In the early chapters of Through the Language Glass: Why the World Looks Different in Other Languages, Guy Deutscher contrasts the difficulty children have obtaining the names for colors with their powerful pattern recognition algorithms . . . they may have trouble discerning the difference between blue and green but they never mix up a car and a boat, or a dog and a cat; this makes me recall a particular example from our adventures in Syria, we were staying in a hotel at the foot of the largest, most impregnable, and best preserved crusader castle in the world, the Krak des Chevaliers, and, once darkness fell, a weird, keening screaming began echoing in the hills-- it sounded like hordes of frightened children-- and when we asked one of the hotel employees what produced the wails, he said, "the chucker . . . it is half dog and . . . . . . . half cat," and though I loved imagining these cryptic and impossible creatures, we later learned they were jackals.

A Wheelbarrow?

Last Friday was one of my strangest afternoons as a soccer coach: though the sun had been out for days, our field was still a mess-- there was standing water full of goose-shit all along the near sideline-- but luckily there was a pile of sand near the goal . . . so all we needed was a way to carry the sand over to the puddles so we could fill them in; I asked my players what we could use to move the sand and one of them suggested "a wheel barrow," which I told him was a great way to move sand, but unfortunately, we didn't have a wheel barrow (and honestly, would I have even asked that question if I had a wheel barrow?) but then in a flash of coaching brilliance I realized I had enough orange practice cones to give every player two, and so we formed a cone brigade and filled the puddles fairly quickly, but apparently this wasn't the best way to warm up for the game because we gave up three goals in the first half (we were playing into a strong wind and trying to score on the muddy side of the field and they had a big fast kid with a mustache, but that's still no excuse for giving up three goals) and then we gave up a fourth goal early in the second half and I was getting ready to call it a day when we finally knocked one in . . . but 4-1 in soccer is still pretty much insurmountable (even with some wind) but then one of my players literally ran a ball into the goal with his chest and our kids realized that they could score and so we knocked in two more to tie it up, and had the ball on their goal line twice in the last minute, and you've never seen kids so happy about a tie.

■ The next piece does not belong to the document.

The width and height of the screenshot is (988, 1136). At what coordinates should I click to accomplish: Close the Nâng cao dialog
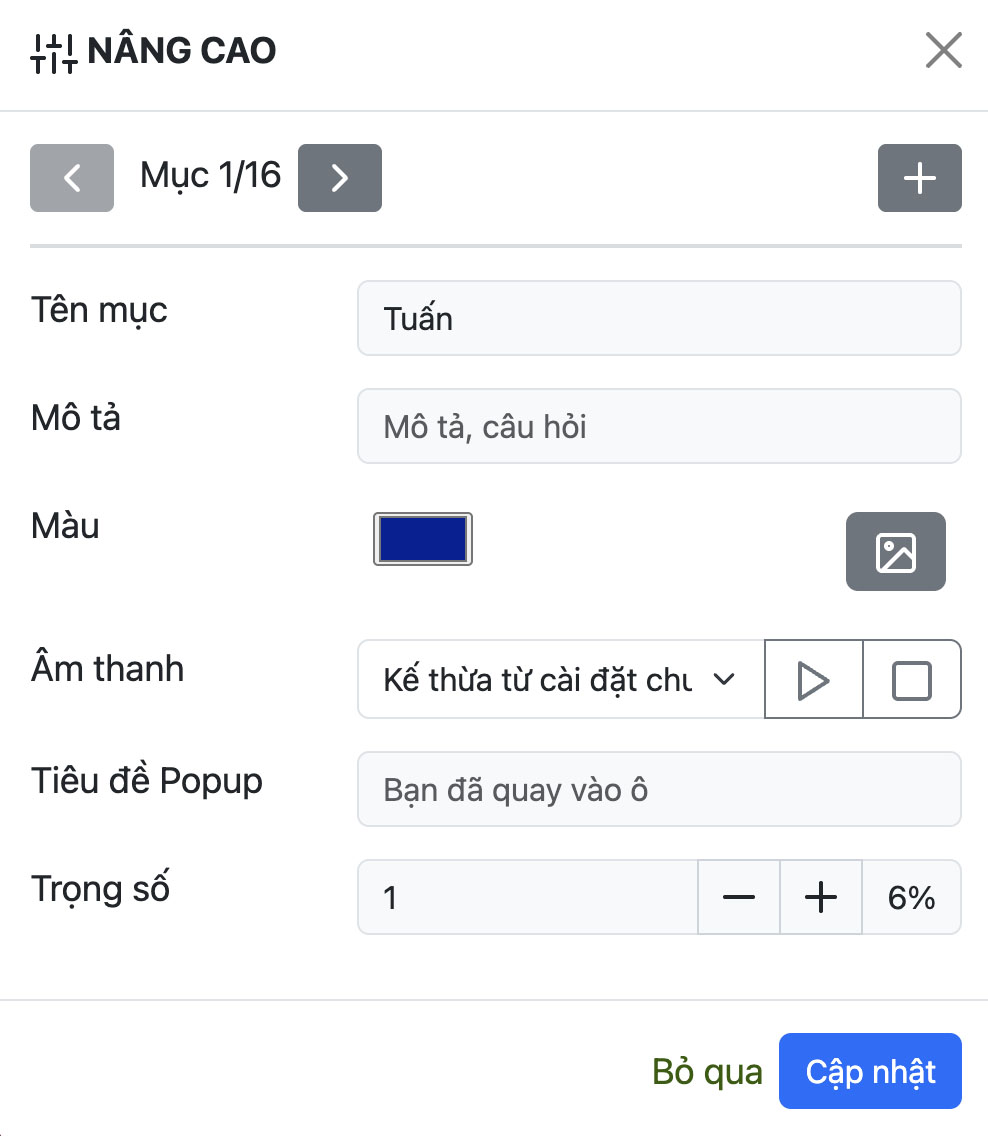pos(943,50)
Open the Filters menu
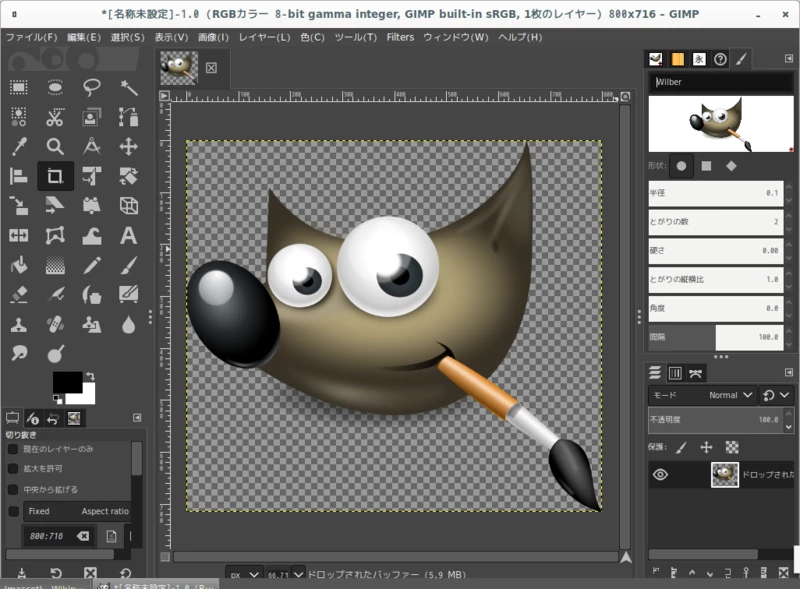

Terry Recalls the Best Story About Dave

Like all people, I am both intrigued and apprehensive about how others perceive me, and so-- during an office conversation on the interplay of genetics and socialization in establishing gender roles-- Terry asked to the new teacher: "You want to know the best story about Dave?" and though she didn't seem to want to know The Best Story About Dave, it was intriguing to me, because I didn't know The Best Story About Dave, and so I asked Terry to enlighten me (and I was hoping it was one of my great teaching moments or when I saved that crippled kid from the rampant bear) but unfortunately it was one of my more embarrassing moments (in a long string of them) but the point of this sentence is not to recount this embarrassing incident-- an incident that Terry had a particularly good view of, so that he saw my face when I screwed it into the grimace of an angry three-year old-- the point of this sentence is that Terry said, "And that was pre-Sentence of Dave, so you should write a sentence about us talking about what happened so you can tell the story," and I agreed that it was a good idea, just the sort of content that I put on the Sentence of Dave, but the incident was not pre-Sentence of Dave . . . it was post-Sentence of Dave and here it is.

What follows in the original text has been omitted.